_LISTED ENTRIES:_
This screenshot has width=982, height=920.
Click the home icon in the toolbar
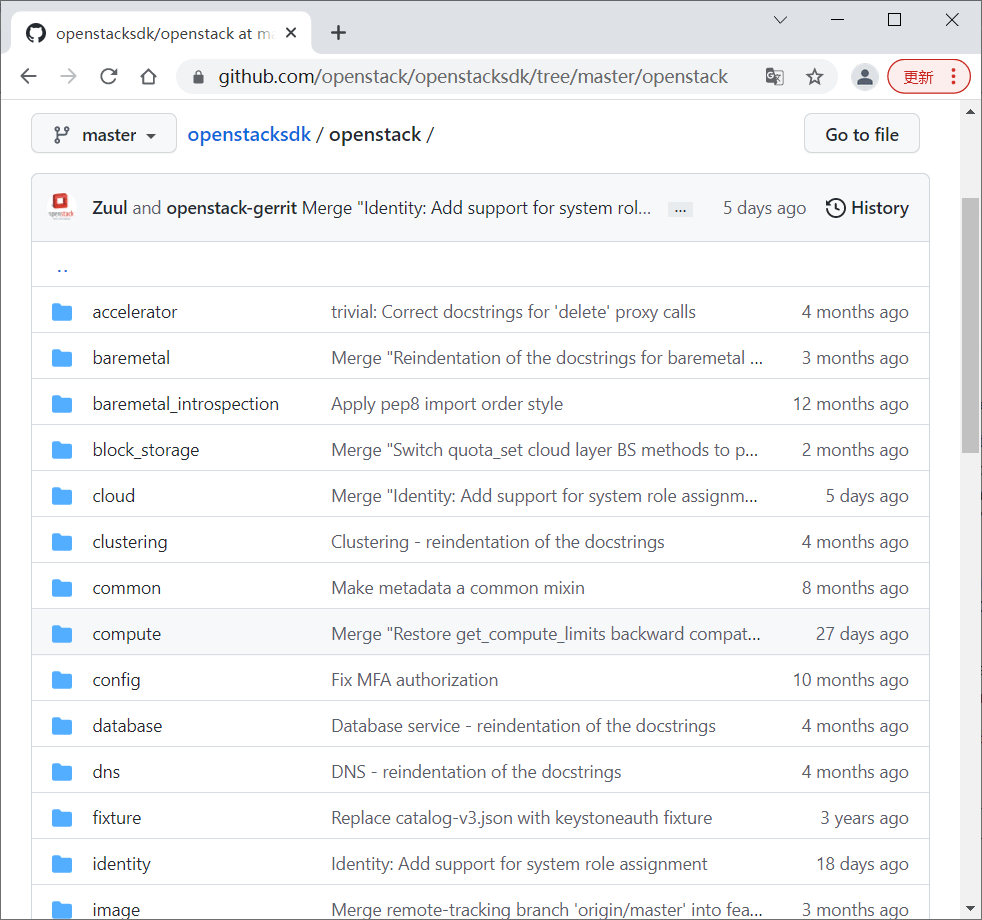coord(148,76)
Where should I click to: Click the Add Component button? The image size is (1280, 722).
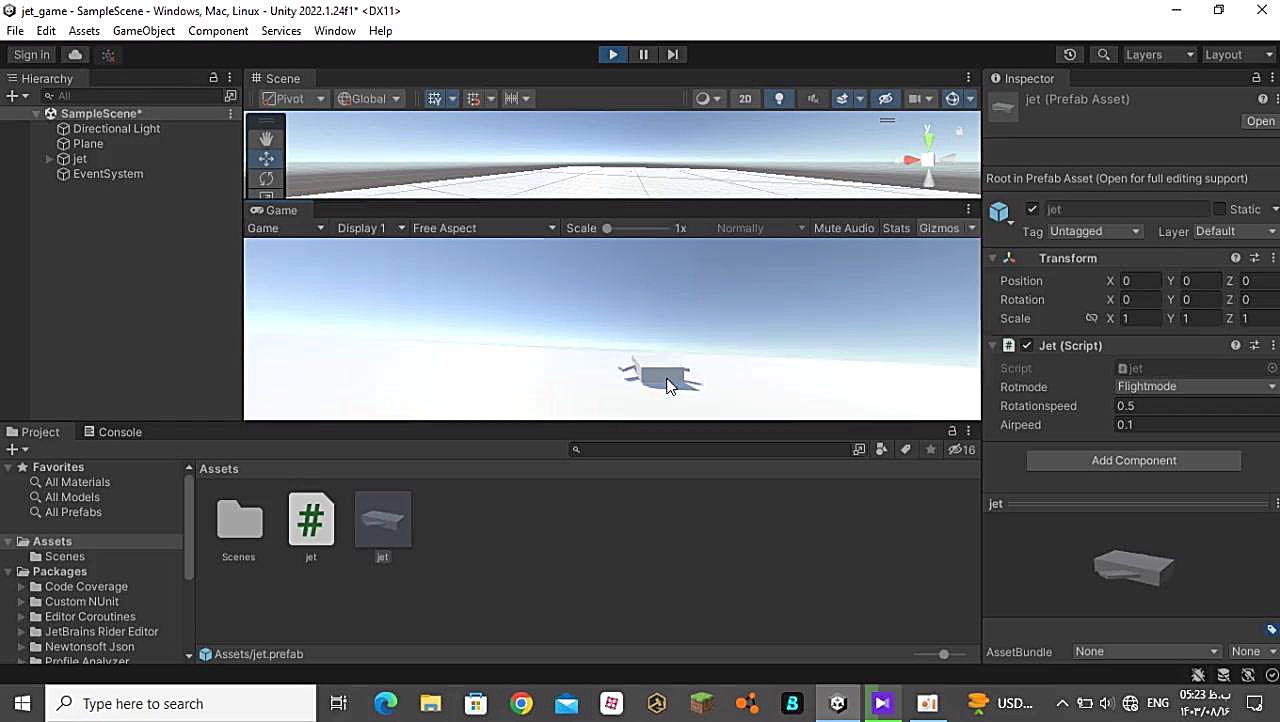1133,461
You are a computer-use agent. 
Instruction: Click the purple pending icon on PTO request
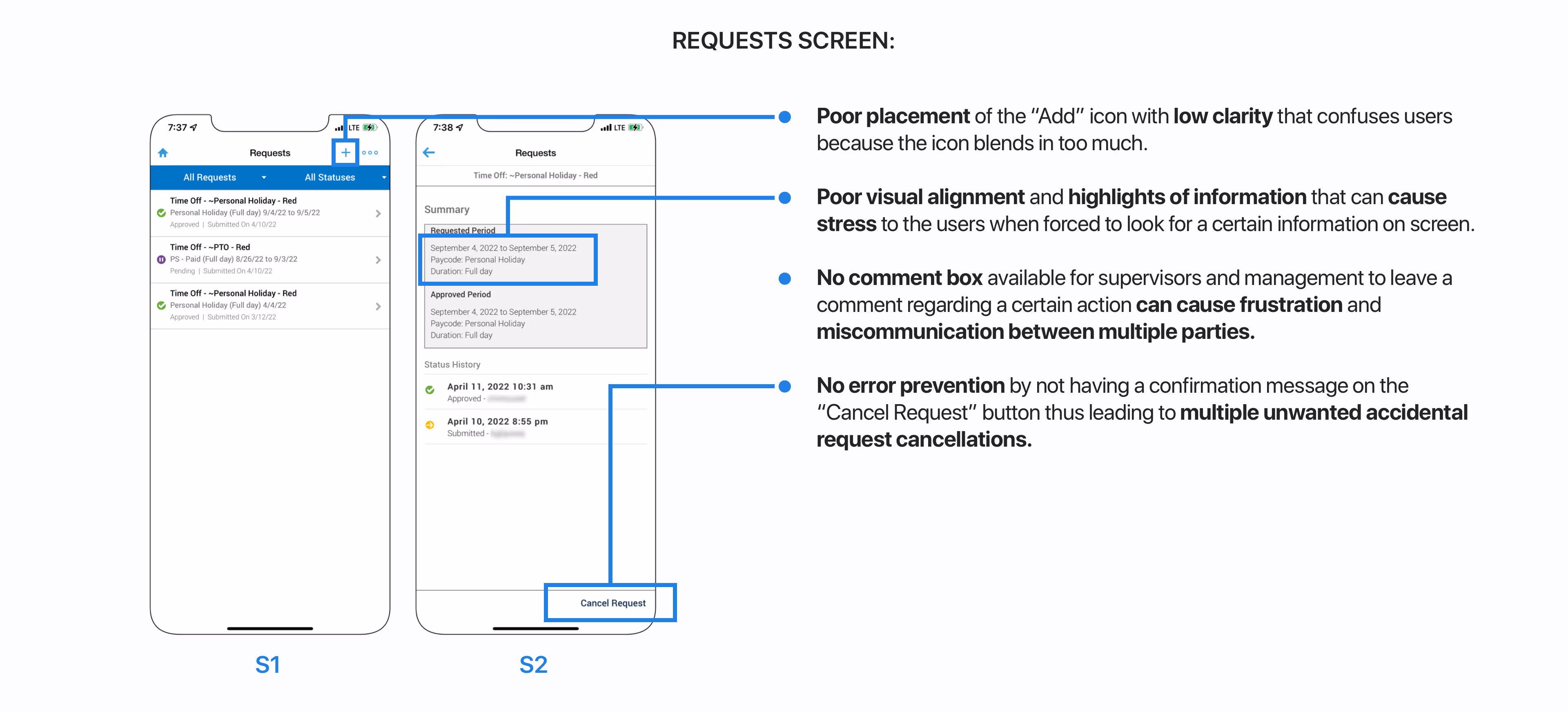(161, 260)
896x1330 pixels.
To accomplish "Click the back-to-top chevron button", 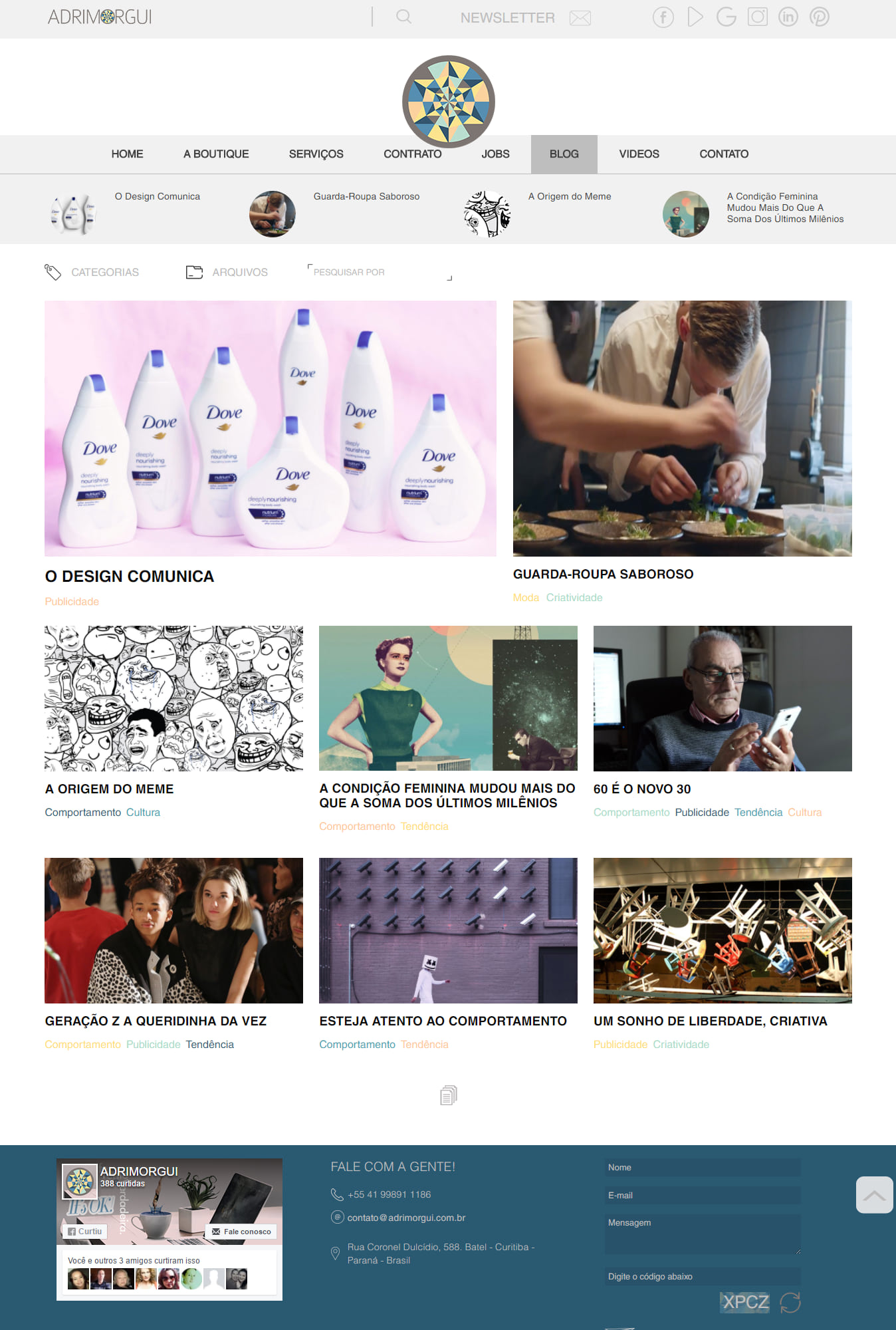I will click(875, 1195).
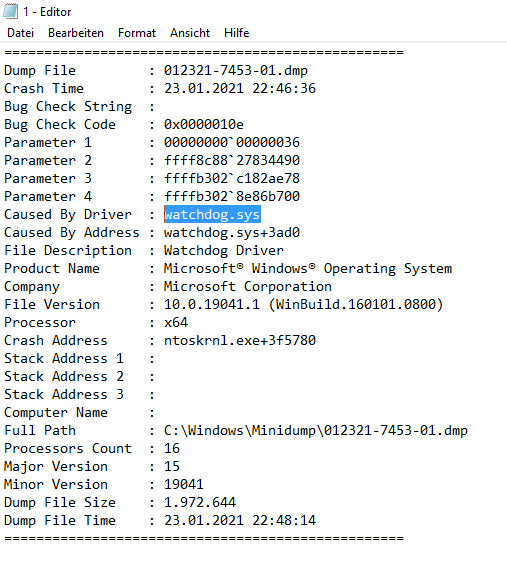Click the highlighted watchdog.sys text

pos(212,215)
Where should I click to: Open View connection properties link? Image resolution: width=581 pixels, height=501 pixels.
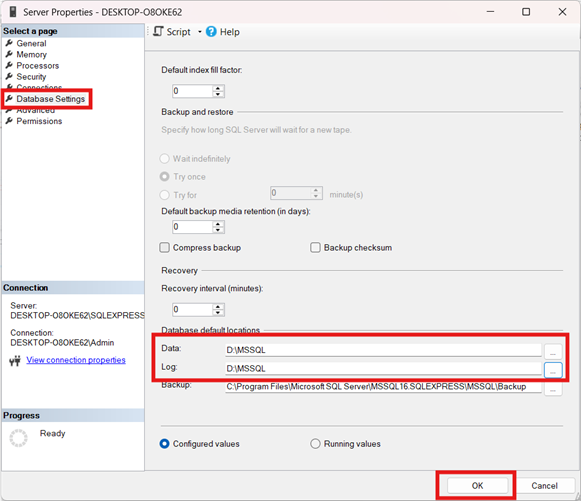76,360
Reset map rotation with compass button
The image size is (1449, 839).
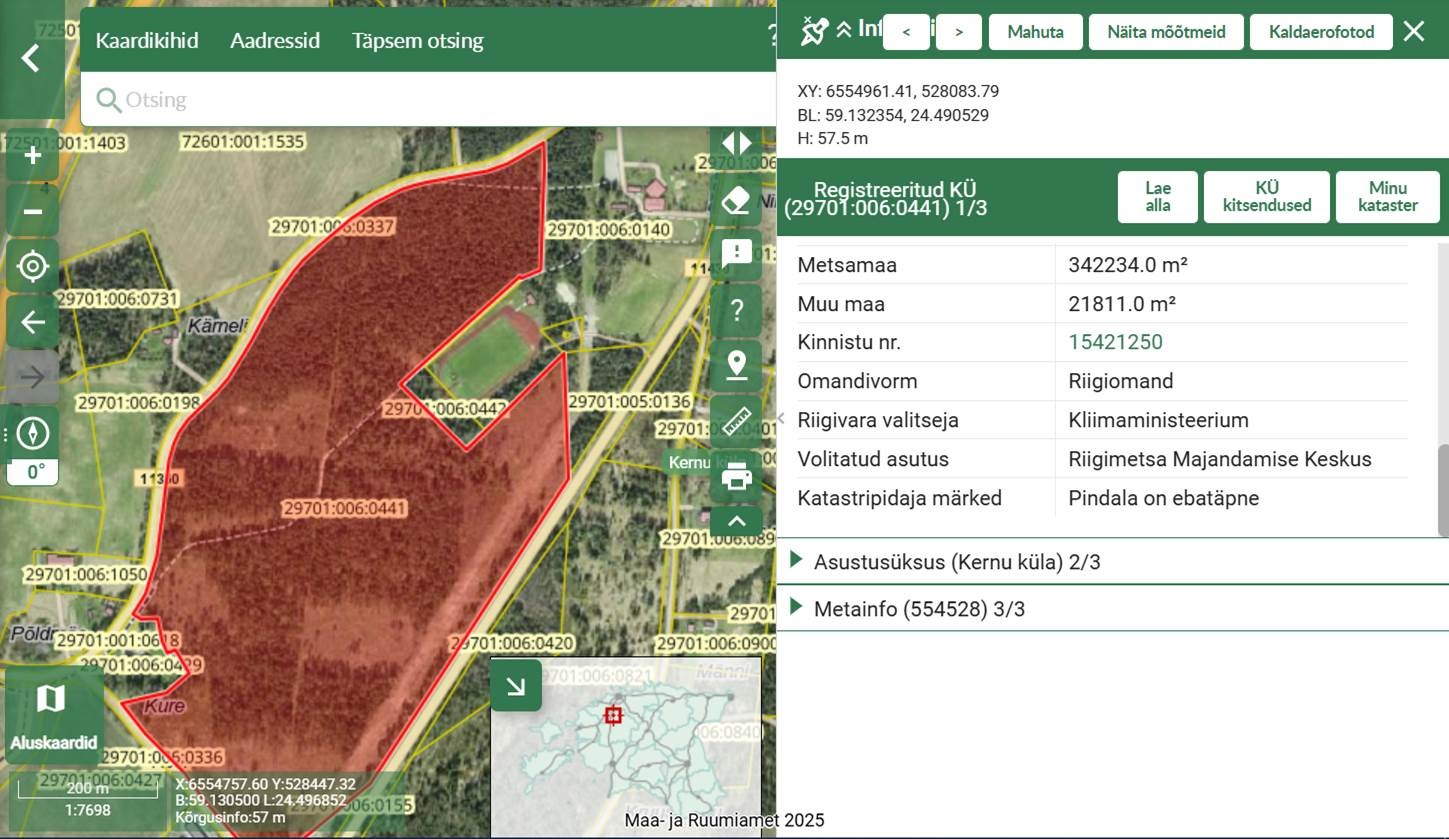[33, 434]
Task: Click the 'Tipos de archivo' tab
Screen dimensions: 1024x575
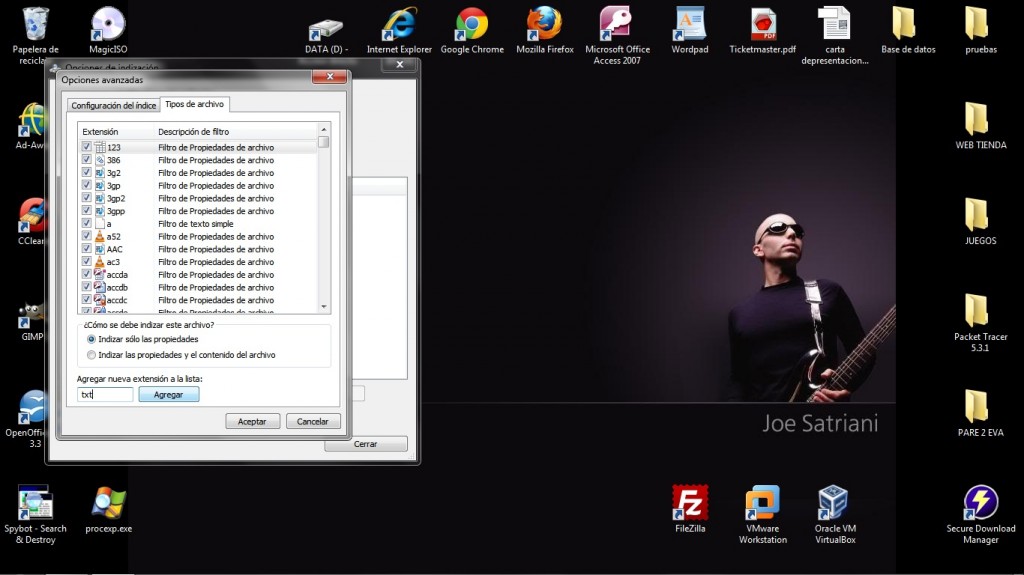Action: coord(195,104)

_EXERCISE DESCRIPTION:_ Offset the coordinates in the answers by 14, starting with the line with "Task: Click the 'Tipos de archivo' tab" and going on through the end of the records. Rewrite only those lines, requests included, and leave the pictures out.

_SOLUTION TO THIS TASK:_
Task: Click the 'Tipos de archivo' tab
Screen dimensions: 1024x575
Action: coord(209,118)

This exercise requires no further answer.